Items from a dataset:
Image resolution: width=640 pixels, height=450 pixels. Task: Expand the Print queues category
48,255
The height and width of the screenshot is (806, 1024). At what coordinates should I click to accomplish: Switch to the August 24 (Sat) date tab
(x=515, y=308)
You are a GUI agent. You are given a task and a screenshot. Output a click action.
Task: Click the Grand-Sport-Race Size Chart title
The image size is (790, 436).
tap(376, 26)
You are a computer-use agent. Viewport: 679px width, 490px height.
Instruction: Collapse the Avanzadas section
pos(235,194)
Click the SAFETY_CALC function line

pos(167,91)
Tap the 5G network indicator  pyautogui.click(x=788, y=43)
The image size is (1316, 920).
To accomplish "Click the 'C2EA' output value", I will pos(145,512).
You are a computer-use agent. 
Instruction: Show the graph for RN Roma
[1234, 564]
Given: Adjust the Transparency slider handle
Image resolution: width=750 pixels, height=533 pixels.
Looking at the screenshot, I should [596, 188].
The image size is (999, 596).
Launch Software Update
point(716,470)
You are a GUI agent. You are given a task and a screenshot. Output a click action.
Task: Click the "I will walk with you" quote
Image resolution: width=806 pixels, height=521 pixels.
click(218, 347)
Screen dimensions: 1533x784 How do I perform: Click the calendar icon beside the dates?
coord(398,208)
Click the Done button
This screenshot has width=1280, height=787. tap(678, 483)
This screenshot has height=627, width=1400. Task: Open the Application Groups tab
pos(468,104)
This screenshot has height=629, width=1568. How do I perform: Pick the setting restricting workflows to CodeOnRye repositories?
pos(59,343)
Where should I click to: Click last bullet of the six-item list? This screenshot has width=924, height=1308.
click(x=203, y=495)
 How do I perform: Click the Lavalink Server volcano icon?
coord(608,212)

* [Work instruction]: Count every line of the entries that includes "computer", and say the number alone.

* [Solution to the exercise]: 2